Don’t purchase I Never Had It Made, Jackie Robinson’s autobiography, expecting to read a lot about baseball. He’s retired before we’re halfway in. The 1955 Brooklyn Dodgers are given less than a page. I understand he wants to be known as more than just a ballplayer, but, let’s face it, working at Chock Full O'Nuts isn’t exactly why Jackie Robinson is an important figure in American history.

And where’s the famous fire? Recounting the race-baiting from the dugout of the 1947 Philadelphia Phillies, which included racial epithets, black cats thrown onto the field, and the Phillies players leveling their bats at Jackie and making machine gun noises, Jackie comments thus: “It was an incredibly childish display of bad will.” That same year, Dodgers pitcher Hugh Casey, losing a poker game, said to Jackie, “‘You know what I used to do down in Georgia when I ran into bad luck?.... I used to go out and find me the biggest, blackest nigger woman I could find and rub her teats to change my luck.’” The reader expects an explosion but it’s as if Jackie, the writer, is still trapped in 1947, and turns the other cheek. “I don't believe there was a man in that game, including me, who thought that I could take that,” Jackie writes. “Finally, I made myself turn to the dealer and told him to deal the cards.” Really? That’s it? What was your relationship like with your teammate after that? How could you play on the same team? Did you seethe watching him pitch? Anything?

Not only is little said about his baseball life, but little is said about how his baseball life affected African Americans.

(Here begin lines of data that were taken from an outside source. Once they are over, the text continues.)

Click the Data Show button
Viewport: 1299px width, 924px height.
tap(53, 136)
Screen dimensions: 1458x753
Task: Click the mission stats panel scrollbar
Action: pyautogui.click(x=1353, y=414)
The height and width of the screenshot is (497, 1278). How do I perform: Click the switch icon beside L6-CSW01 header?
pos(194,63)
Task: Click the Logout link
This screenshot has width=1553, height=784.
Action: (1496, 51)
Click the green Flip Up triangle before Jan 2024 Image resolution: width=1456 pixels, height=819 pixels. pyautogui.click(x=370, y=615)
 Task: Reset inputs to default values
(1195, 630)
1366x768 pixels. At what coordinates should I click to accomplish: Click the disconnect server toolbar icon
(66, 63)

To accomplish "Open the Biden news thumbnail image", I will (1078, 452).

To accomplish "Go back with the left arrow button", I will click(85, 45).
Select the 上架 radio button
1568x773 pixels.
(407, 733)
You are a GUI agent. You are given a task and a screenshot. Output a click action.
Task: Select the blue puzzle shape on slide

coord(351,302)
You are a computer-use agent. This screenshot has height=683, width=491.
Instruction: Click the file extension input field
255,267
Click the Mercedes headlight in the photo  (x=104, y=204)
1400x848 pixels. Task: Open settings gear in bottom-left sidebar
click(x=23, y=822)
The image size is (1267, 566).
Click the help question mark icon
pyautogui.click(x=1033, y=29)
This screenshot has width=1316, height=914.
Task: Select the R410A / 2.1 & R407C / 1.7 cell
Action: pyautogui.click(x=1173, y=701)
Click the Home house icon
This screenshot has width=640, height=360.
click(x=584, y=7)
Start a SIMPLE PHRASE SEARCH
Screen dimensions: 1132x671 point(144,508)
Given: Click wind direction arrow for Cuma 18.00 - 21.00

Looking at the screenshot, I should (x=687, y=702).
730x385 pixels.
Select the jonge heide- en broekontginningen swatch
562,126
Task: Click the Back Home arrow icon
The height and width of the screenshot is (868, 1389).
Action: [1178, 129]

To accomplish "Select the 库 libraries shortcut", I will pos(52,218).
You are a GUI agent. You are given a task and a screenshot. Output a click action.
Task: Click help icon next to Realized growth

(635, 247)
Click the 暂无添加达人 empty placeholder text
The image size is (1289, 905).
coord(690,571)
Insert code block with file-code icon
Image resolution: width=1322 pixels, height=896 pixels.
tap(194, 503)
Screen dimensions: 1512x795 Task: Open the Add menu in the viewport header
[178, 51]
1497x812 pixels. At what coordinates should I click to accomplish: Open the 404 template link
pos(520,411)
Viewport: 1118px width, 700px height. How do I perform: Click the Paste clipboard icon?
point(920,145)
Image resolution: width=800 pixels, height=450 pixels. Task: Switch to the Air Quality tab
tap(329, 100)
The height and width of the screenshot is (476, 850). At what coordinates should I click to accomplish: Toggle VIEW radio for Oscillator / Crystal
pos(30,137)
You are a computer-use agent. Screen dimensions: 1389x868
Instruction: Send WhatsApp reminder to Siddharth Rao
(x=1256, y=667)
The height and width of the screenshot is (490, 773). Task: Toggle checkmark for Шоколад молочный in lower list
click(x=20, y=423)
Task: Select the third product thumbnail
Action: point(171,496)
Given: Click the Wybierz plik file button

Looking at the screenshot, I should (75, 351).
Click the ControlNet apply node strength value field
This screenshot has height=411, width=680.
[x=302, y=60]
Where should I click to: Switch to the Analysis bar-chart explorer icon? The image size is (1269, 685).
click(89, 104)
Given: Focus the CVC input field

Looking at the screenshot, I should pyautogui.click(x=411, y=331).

Maybe he worried such a chapter would seem self-serving.

Instead we get advertisements for Chock Full O’ Nuts:

Soon Bill Black was in the restaurant business offering a limited number of rapidly prepared items at reasonable prices and with swift and polite service.

We get press releases for politicians:

The Nelson Rockefeller personal charm and charisma had now become legendary.

We get the ibourgeois existence of Jackie and Rachel Robinson. They buy a house in Connecticut. Their children have problems with fame and drugs. Rachel, trying to establish her own identity, denies that she's married to Jackie Robinson, which so worries her she consults a psychologist.

For the most part Jackie seems to be justifying his post-baseball actions. Why did he support Nixon in 1960? Why did he support Nelson Rockefeller? How can he live in Connecticut? Wasn't he involved in a takeover at Freedom Bank?

Perhaps this is why the book seems unfairly weighted towards his post-baseball life. His baseball life needs no such justification.